Bedrock Data: A Data Context Engine Built for AWS

Bedrock Data is a data security platform built for AWS. It runs entirely inside the customer’s environment, where it discovers and classifies structured, semi-structured, and unstructured data across nearly every AWS data store. That inventory is the starting point, not the product.

The product is context. For every finding, Bedrock Data answers the questions that turn visibility into security. Who can actually reach this data once every IAM layer is evaluated together? Where did the data come from, and where did its copies go? Which vulnerable infrastructure can touch it? Which exposure carries the most business risk? What does policy permit? And what could an AI agent built on Amazon Bedrock reveal in a response?

Answering those questions requires modeling AWS itself: its policy evaluation logic, its storage layouts, its enforcement primitives, and its AI services. Because classification, effective access, impact scoring, and policy evaluation are built as one system that feeds itself, Bedrock Data goes beyond the point-in-time inventories and hand-written rules of incumbent tools. It tells you not just where your data is, but whether it is safe.

Why Context, Not Just Visibility

Every data security posture management (DSPM) tool can tell you that a bucket contains Social Security numbers. That is visibility, but visibility alone is not security. Security lives in everything around that fact: who can reach the data, how it got there, which copies exist, what vulnerable infrastructure can touch it, what policy says about it, and what an AI agent could surface in a response.

Context cannot be bolted on through a connector, because each of those questions requires modeling the platform itself. Take the question of who can reach a bucket. In AWS, the answer lives in the interaction of identity policies, resource policies, service control policies (SCPs), permission boundaries, and trust relationships. No single document records it. A tool that reads policy documents one at a time can summarize each document, but it cannot compute the answer. Bedrock Data models AWS at that depth.

What Bedrock Data does: Models AWS policy logic, storage layouts, enforcement primitives, and AI services directly, so context is native to the platform rather than inferred from a connector reading documents one at a time.

The Foundation: Complete, Intelligent Visibility

AWS workloads spread data widely: across managed services such as DynamoDB, DocumentDB, RDS, and Redshift, across unmanaged databases that teams stand up on EC2, and across S3 and EFS. Incumbent approaches fall short at this breadth. Amazon Macie scans S3 only, struggles to scale cost-effectively to multi-petabyte environments, and cannot interpret nuanced enterprise data.

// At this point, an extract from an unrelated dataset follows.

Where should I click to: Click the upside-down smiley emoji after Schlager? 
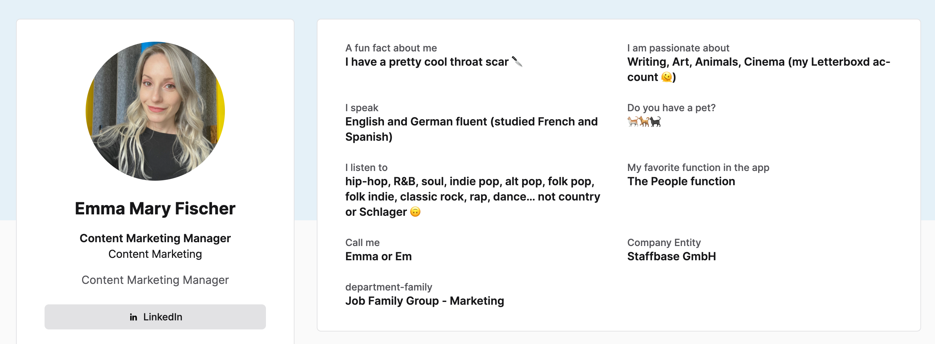click(x=415, y=212)
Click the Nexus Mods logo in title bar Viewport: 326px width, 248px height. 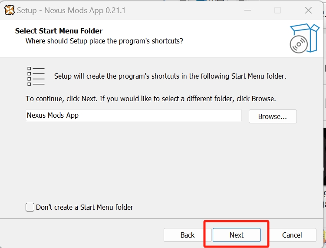[x=9, y=10]
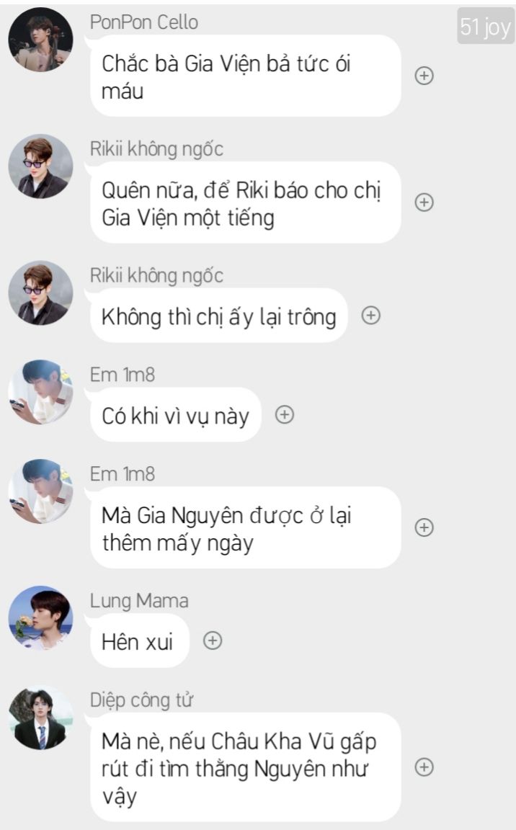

Bedrock Data scans structured, semi-structured, and unstructured stores across nearly all AWS data workloads. It reads managed relational databases through snapshot side-scanning against a temporary clone, so production never feels the load, and reads other stores through native read-only APIs that self-throttle. All analysis runs inside the customer’s environment through the Bedrock Data Outpost, a Lambda based architecture which uses CPU-bound techniques rather than costly GPU inference. Only metadata features travel back to the control plane, where they sustain the long-tail robustness of classification and topic detection across customers. Customer data itself never leaves the environment.

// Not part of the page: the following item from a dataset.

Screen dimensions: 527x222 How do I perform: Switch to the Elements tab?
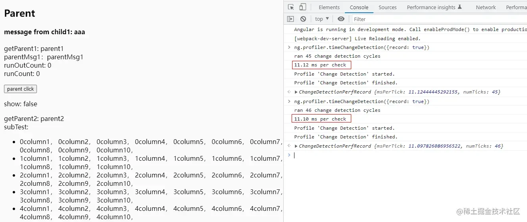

Scale is where most scanners break, because large data sources are highly partitioned. Data lakes and observability logs repeat the same structure across millions of objects, so reading every byte mostly re-confirms patterns the scanner has already seen. Bedrock Data’s patented Adaptive Sampling clusters partitioned objects by folder structure, file structure, and data type into one logical dataset, then scans a representative sample, cutting scan costs 10 to 100 times or more versus brute-force full reads. Tuneable depth scanning can still go to a full read when a team needs it. The approach holds at extremes: Bedrock Data was the only vendor able to scan an APAC retailer’s AWS environment of more than 200 petabytes within a week, while the retailer’s incumbent DSPM failed repeatedly attempting the same scan.

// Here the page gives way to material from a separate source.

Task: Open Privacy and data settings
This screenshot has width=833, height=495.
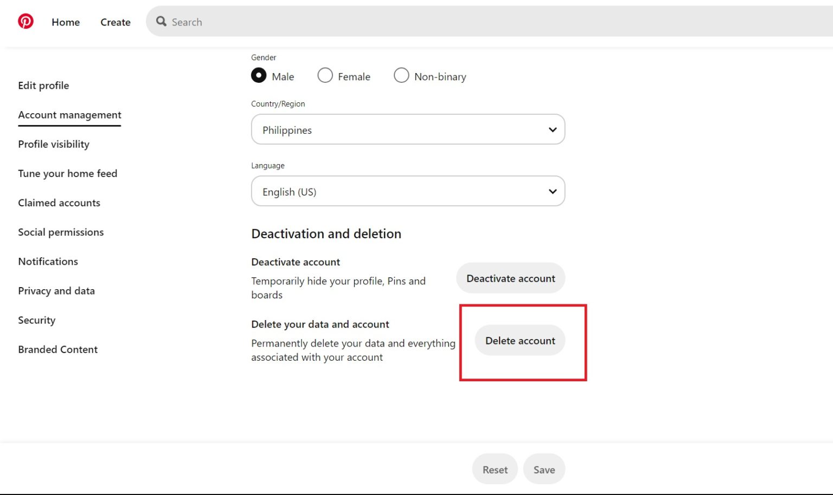Action: (x=56, y=291)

Understanding the data is the second half of the foundation, and it is where rules-based classification falters. Macie matches content against managed identifiers plus hand-written regex, and because the matching knows nothing about why the data exists, it produces false positives and false negatives alike: a rule for account numbers flags internal cost-center codes as urgently as customer financial accounts, while proprietary identifiers that match no published pattern never surface at all. Bedrock Data’s topic modeling instead infers each dataset’s data domain and business purpose, so a finding reads as data of this type, used for this purpose, likely owned by this team. A cost-center code stops resembling a customer account once the model understands the dataset around it, and inference surfaces the proprietary identifiers no rules-based classifier had a rule for.

What Bedrock Data does: Discovers data across nearly all AWS stores while customer data never leaves the environment, uses patented Adaptive Sampling to cut scan costs 10 to 100 times (proven on a 200+ petabyte environment scanned within a week), and replaces brittle regex with topic modeling that understands what each dataset is and who owns it.

Who Can Reach It?

Risk lives at the intersection of data and reach, and in AWS the reach question has no single answer document. Effective access is the net of granting layers and capping layers evaluated together. Identity-based and resource-based policies grant; SCPs, permission boundaries, and session policies cap and never grant. A bucket policy can read as a clean grant of s3:GetObject while an SCP denies it, and the effective answer is deny. The inverse trap exists too: a resource policy granting directly to a user produces an allow the user’s identity policy never mentions. Cross-account access doubles the work: AWS evaluates the calling account and the resource account separately and allows only when both agree, and every hop in an AssumeRole chain multiplies the checks.

Bedrock Data deploys across every account in the AWS Organization through CloudFormation StackSets and resolves effective access by evaluating all of these layers together, including cross-account AssumeRole chains, then attributes each path to the specific user or role at its end. The model holds at scales where other approaches collapse. One neobank customer’s data lake contains 33 million distinct ways principals can reach datasets; Bedrock Data alone was able to model that entitlement space, while other platforms simply break.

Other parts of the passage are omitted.